### Selected extract
▽

A BOX, A LIGHTHOUSE AND A BI-PLANE




Ten years had now passed. It was a new century. One picture from the box had stayed in my mind the past ten years. It was of a bi-plane. The photograph was very faded. The plane was flying over water and the Marblehead Lighthouse was in the background. This was not just any bi-plane. It resembled the first Wright brother's plane. The structure itself was primitive, as though a child had constructed it using tinker toys. If you looked closely through a magnifying glass the person flying the plane was dressed in a suit using a bicycle inner tube for a floatation device. My curatorial instincts told me it was probably important. Everyone who looked at the photograph told me they thought it was important. No one could tell me who it was. I began my assent. This was the mountain I would conquer. After mounds and mounds of research, the only thing I could say definitely about the photograph, it was not one of the Wright brother's planes.




In the meantime, I took out the box again. Once more I sifted through the contents. This time it would be different. There would be an important piece of the puzzle I had not noticed earlier. Why had I not seen it before? History has its own time. The process can not be hurried. The research and the researcher will suffer for it. I had only seen an impossible mountain before me. Since my first look at the box I had learned much. Now, I would not be disappointed. Neither would all the people I was soon to encounter.




The small brown cover was plainly in sight. It must have been there all along, maybe stuck between envelopes. It was for me my Rosetta stone. Edward's day book sat in my hands! Now I just had to interpret the contents. Who were these people-Rosedale, S.C. Baldwin, A. Stewart and M. Putnam? What did SS,Scho,Prop mean next to these names? The answers would come later. Further down the pages were dates. It was the documentation I needed written in the script of the Edwardian and Victorian centuries beginning with 1899. Over time the handwriting, the pens and inks had changed for the recorder of this day book. But, Edward had continued recording it all, even to the last day of his United States Lighthouse Service,1943.

△

### Recorded information

▽

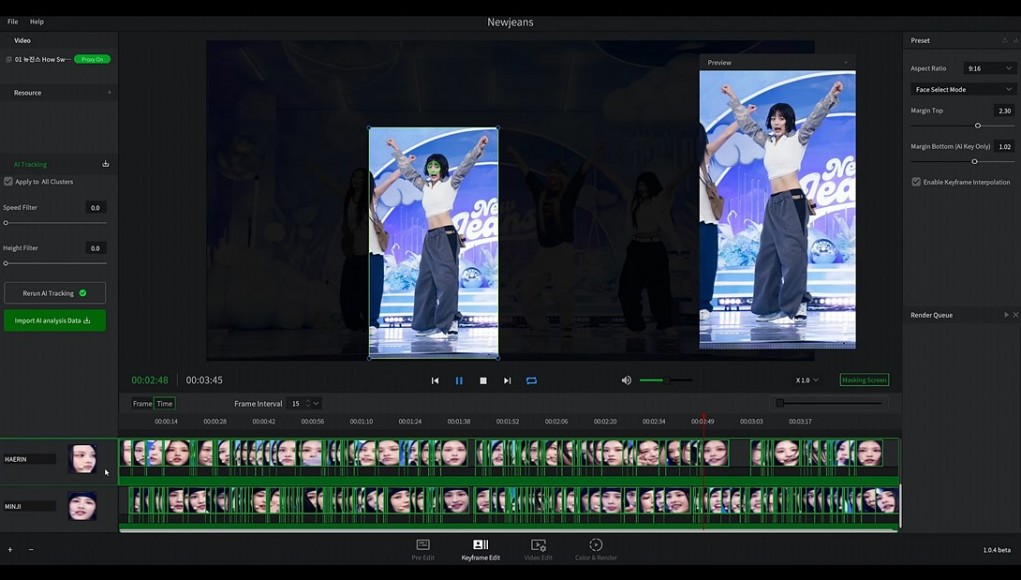Open the Aspect Ratio 9:16 dropdown
The width and height of the screenshot is (1021, 580).
988,68
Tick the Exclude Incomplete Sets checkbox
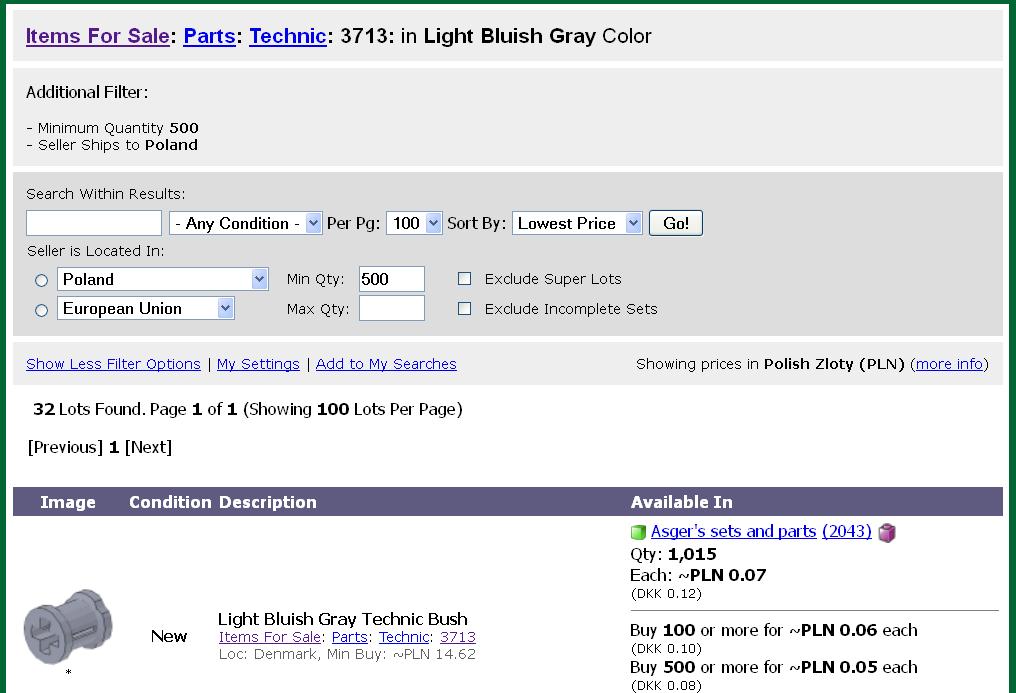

△

### Stated problem 1
Render this sentence from the lighthouse passage in Spanish: "The small brown cover was plainly in sight."
### Stated problem 2
Carry the lighthouse passage forward from its final sentence.
The material has no connection to the lighthouse passage.

### Task response 1
La pequeña cubierta marrón estaba a plena vista.

### Task response 2
Just as unlocking the hieroglyphics of the ancient Egyptians gave birth to an understanding of events so did Edward's day book to the box before me. I could now match the names, dates and correspondence. While doing this the term "scientific research" would be replaced by "the serendipity of happening to be at the right place at the right time" approach to my research. My box would become every one's box. My history, and my story would become their history and their story. Events would unfold leading me to people and answers in the most unlikely places. And, they would be connected to me long before I met them. After a time I came to believe that my childhood pursuit was being acknowledged and returned. I was guided by the last lighthouse keeper. This would be made all the more apparent the day I stepped into the National Archives in Washington D.C. and opened up the first of the Marblehead Lighthouse Keeper's log books.